La chirurgie des aires ganglionnaires est en général un évidement
ganglionnaire cervical traditionnel en monobloc associé à une lobo-
isthmectomie thyroïdienne homolatérale à la lésion et à un curage
récurrentiel. Pour les lésions atteignant la ligne médiane, le geste sera
bilatéral.
o La chimiothérapie
La chimiothérapie peut être proposée dans le cadre de procotoles de
conservation d'organe chez les sujets redevables d'une chirurgie mutilante
et pour lesquels l'état général et l'état local (absence d'atteinte
cartilagineuse) autorise une chimiothérapie néo-adjuvante.
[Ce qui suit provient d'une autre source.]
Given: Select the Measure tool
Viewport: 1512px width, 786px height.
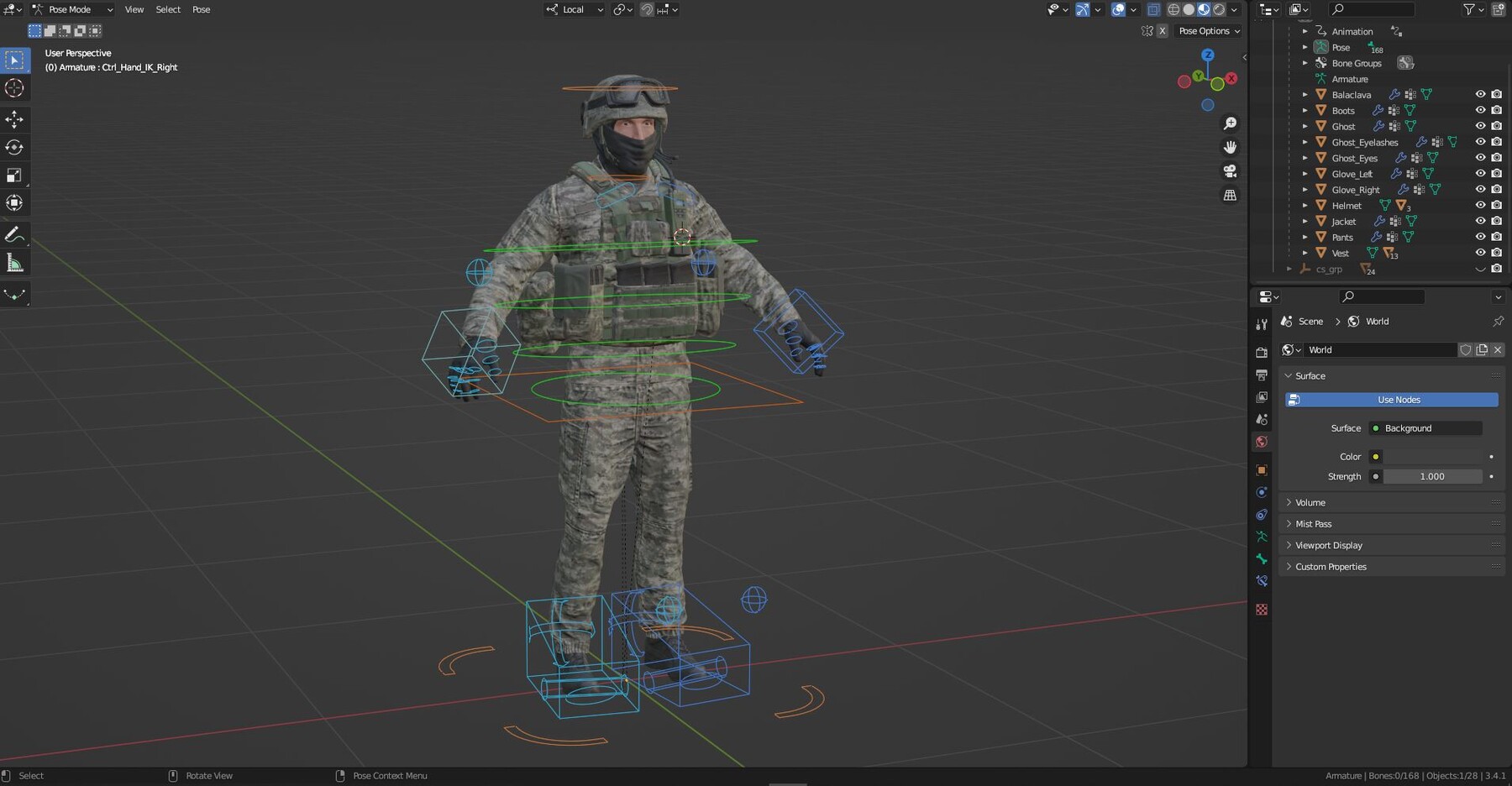Looking at the screenshot, I should (x=14, y=262).
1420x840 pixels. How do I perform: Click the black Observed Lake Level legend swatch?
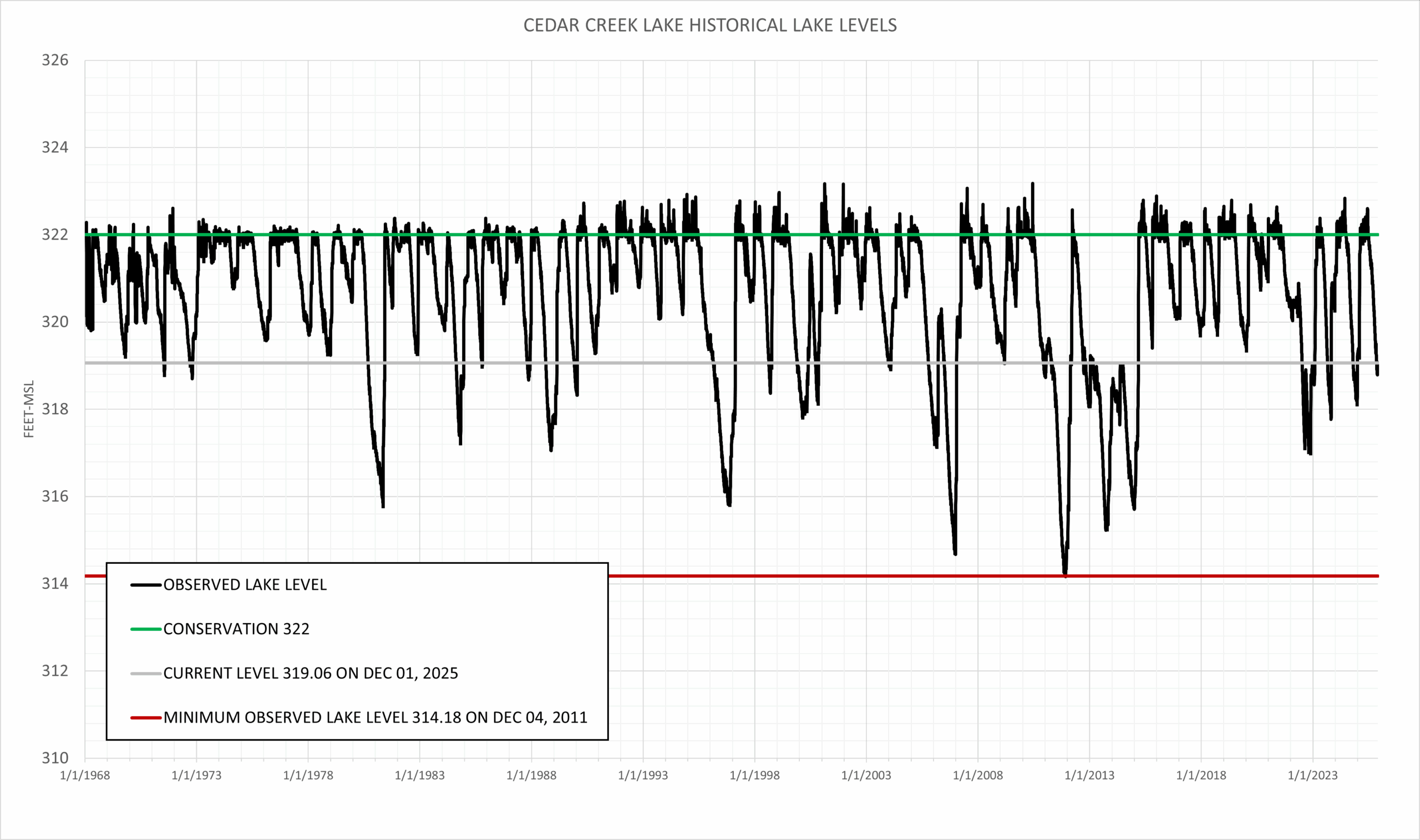point(146,585)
Indications thérapeutiques
Pour les tumeurs de petit calibre, sans adénopathie palpable, on peut proposer soit une
chirurgie partielle avec curage, suivie de radiothérapie, soit une radiothérapie isolée sur la
lésion et les aires ganglionnaires.
Pour les lésions de plus gros volume, souvent classées T3 ou T4, une chirurgie radicale de
type pharyngo-laryngectomie totale avec curage ganglionnaire monobloc suivi
d'irradiation externe, est proposée.
En cas d'atteinte de la bouche oesophagienne ou de la paroi pharyngée postérieure, une
pharyngo-laryngectomie circulaire associée à une oesophagectomie et un curage uni ou
bilatéral peut être proposé avec reconstruction par un transplant.